Activity: Copy, word for word, the lines of the entries below between the one with "ELECTION 2023: मध्यप्रदेश, छत्तीसगढ़" and the one with "brekain (62, 1606)", inclusive, and leave out everything else.
# # # #
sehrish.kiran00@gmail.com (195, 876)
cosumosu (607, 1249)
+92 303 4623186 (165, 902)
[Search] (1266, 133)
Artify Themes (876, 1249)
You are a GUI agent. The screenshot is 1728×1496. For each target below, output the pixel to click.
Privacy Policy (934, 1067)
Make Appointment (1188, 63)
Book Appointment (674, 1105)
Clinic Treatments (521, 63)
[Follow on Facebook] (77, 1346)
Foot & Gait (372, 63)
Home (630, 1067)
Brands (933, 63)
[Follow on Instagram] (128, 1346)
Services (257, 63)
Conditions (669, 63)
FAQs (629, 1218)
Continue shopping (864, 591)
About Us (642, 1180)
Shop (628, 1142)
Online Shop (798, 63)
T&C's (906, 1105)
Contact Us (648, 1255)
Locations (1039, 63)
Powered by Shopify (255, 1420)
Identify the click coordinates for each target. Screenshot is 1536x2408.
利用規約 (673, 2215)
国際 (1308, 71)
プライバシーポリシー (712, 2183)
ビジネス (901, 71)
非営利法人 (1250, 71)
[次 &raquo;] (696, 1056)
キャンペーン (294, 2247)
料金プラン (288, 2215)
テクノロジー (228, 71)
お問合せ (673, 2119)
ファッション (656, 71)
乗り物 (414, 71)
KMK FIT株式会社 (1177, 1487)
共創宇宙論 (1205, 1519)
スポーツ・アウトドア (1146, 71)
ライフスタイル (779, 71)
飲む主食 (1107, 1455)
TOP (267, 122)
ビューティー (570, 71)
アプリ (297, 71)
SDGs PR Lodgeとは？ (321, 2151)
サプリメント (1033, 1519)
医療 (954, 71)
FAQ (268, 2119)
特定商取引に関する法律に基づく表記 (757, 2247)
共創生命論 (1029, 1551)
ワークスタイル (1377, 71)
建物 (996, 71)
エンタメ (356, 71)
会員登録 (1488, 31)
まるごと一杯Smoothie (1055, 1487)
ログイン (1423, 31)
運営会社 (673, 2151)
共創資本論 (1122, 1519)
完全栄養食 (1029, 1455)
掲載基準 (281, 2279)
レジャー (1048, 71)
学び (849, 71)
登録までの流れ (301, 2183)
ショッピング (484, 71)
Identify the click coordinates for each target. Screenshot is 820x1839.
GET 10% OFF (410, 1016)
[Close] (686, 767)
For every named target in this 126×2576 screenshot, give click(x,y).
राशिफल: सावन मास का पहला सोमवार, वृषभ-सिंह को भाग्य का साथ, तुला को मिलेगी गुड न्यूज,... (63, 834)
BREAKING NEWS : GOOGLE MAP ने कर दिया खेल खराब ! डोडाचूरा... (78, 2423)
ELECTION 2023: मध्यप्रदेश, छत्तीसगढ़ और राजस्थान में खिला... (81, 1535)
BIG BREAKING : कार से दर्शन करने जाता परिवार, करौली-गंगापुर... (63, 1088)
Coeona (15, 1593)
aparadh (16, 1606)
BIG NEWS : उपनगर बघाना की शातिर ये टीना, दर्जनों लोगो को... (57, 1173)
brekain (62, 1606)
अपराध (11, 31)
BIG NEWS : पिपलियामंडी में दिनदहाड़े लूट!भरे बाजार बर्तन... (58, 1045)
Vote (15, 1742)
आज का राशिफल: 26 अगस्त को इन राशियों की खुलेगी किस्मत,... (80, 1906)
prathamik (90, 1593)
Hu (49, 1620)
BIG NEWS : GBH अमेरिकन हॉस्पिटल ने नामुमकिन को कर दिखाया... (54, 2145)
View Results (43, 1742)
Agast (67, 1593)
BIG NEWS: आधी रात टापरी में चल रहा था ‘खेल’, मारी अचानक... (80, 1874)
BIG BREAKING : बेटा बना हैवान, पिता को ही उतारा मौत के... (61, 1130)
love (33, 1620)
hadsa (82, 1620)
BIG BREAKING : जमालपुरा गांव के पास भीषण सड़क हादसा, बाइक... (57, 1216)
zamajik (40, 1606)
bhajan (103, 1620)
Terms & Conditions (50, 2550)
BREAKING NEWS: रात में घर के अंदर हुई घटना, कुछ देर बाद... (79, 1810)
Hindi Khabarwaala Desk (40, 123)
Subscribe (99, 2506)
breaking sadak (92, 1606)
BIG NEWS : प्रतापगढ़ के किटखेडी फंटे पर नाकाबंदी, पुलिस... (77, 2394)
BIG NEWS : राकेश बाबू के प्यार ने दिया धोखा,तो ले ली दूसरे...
# # # #
Exercise solution:
ELECTION 2023: मध्यप्रदेश, छत्तीसगढ़ और राजस्थान में खिला... (81, 1535)
BIG BREAKING : कार से दर्शन करने जाता परिवार, करौली-गंगापुर... (63, 1088)
Coeona (15, 1593)
aparadh (16, 1606)
BIG NEWS : उपनगर बघाना की शातिर ये टीना, दर्जनों लोगो को... (57, 1173)
brekain (62, 1606)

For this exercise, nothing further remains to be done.